Prerequisite Knowledge: a rudimentary knowledge of RSs and some machine learning methods will be helpful, including: (1) Recommender systems; (2) Latent factor models and (3) Deep learning models
Liang Hu received his first Ph.D. degree in computer application technology with the Department of Computer Science and Engineering, Shanghai Jiao Tong University, China in 2015. The title of his dissertation is Research on Modeling Approaches to Recommender Systems by Exploiting Multi-Information. Currently, he is a Ph.D. candidate major in Analytics with Advanced Analytics Institute, University of Technology Sydney, Australia. His research interests include recommender systems, data mining, machine learning and general artificial intelligence. He has published a number of papers in top-rank international conferences and journals in the area of recommender systems, including WWW, IJCAI, AAAI, ICDM, ICWS, TOIS, JWSR. He serves as program committee member on more than 10 top conferences, including IJCAI, AAAI, ICDM, CIKM.

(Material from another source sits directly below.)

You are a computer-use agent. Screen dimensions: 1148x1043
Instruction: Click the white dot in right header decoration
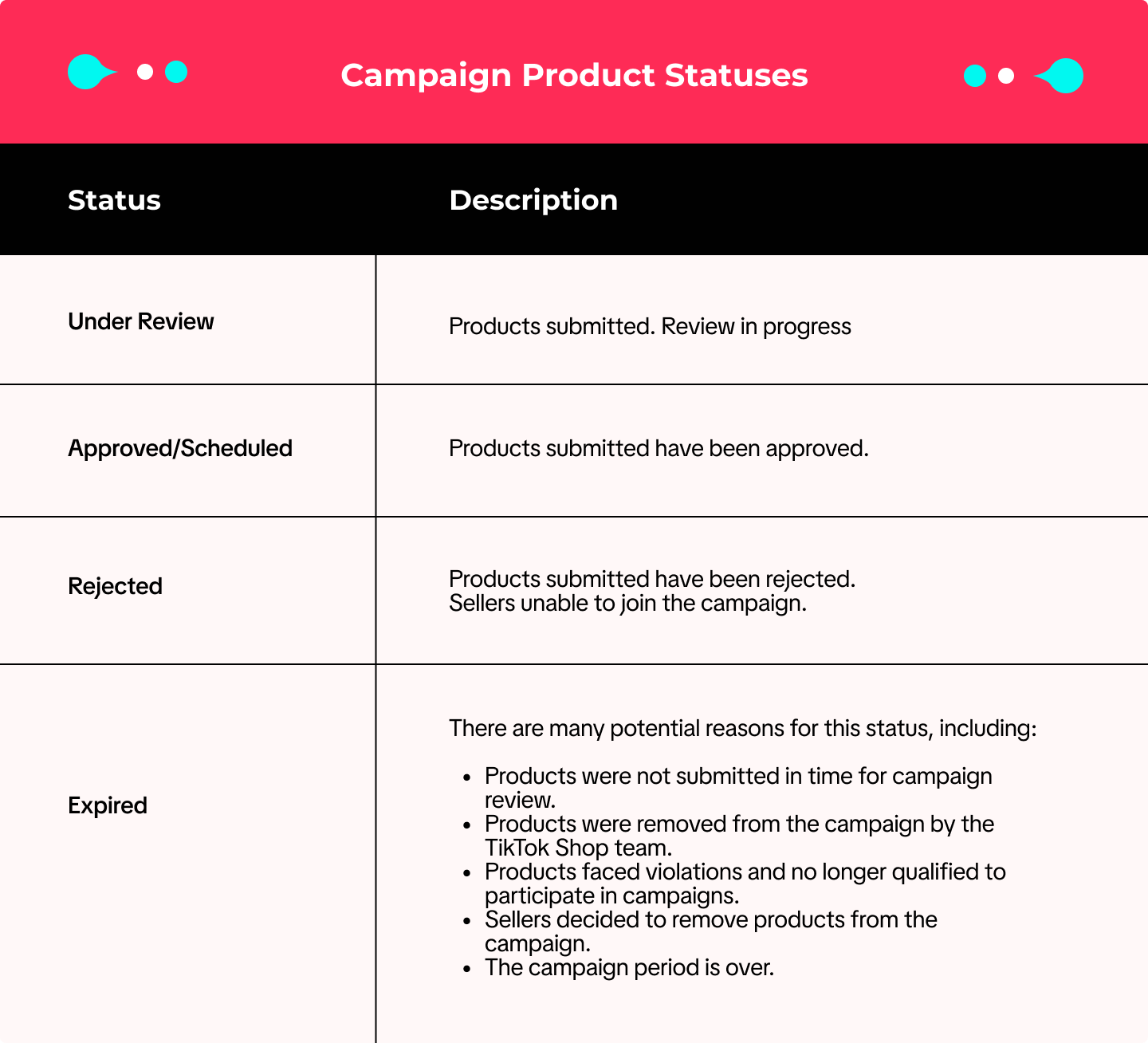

Longbing Cao is a professor of information technology at the University of Technology Sydney (UTS), Australia. He is the Founding Director of Advanced Analytics Institute at UTS. He is the Chair of ACM SIGKDD Australia and New Zealand Chapter, IEEE Task Force on Data Science and Advanced Analytics, and IEEE Task Force on Behavioral, Economic and Socio-cultural Computing. He serves as conference co-chair of KDD2015, PAKDD13 and ADMA13, and program co-chair or vice-chair of PAKDD17, PAKDD11, ICDM10 etc., and area chair or (senior) program committee member on around 100 conferences including KDD, AAAI, IJCAI, ICDM and AAMAS. His primary research interests include data science and mining, machine learning, behavior informatics, agent mining, multi-agent systems, and open complex intelligent systems. He is currently dedicated to the research on non-iid learning in big data and behavior informatics which involve very wide enterprise applications. He has successfully delivered 11 tutorials including to IJCAI and CIKM and dozens of invited talks to main conferences/workshops and public seminars to industry and government.
Songlei Jian is a joint Ph.D. student with the Advanced Analytics Institute, University of Technology Sydney (UTS) and the National University of Defense Technology (NUDT). Her research interests include machine learning, recommender systems, network modeling, and representation learning. She has published a number of papers in top-rank international conferences and journals in the area of data mining, machine learning, and recommender systems, including IJCAI, AAAI, TKDE. She has served the community as program committee member or reviewer of AAAI, KDD, ICDM, and TKDE.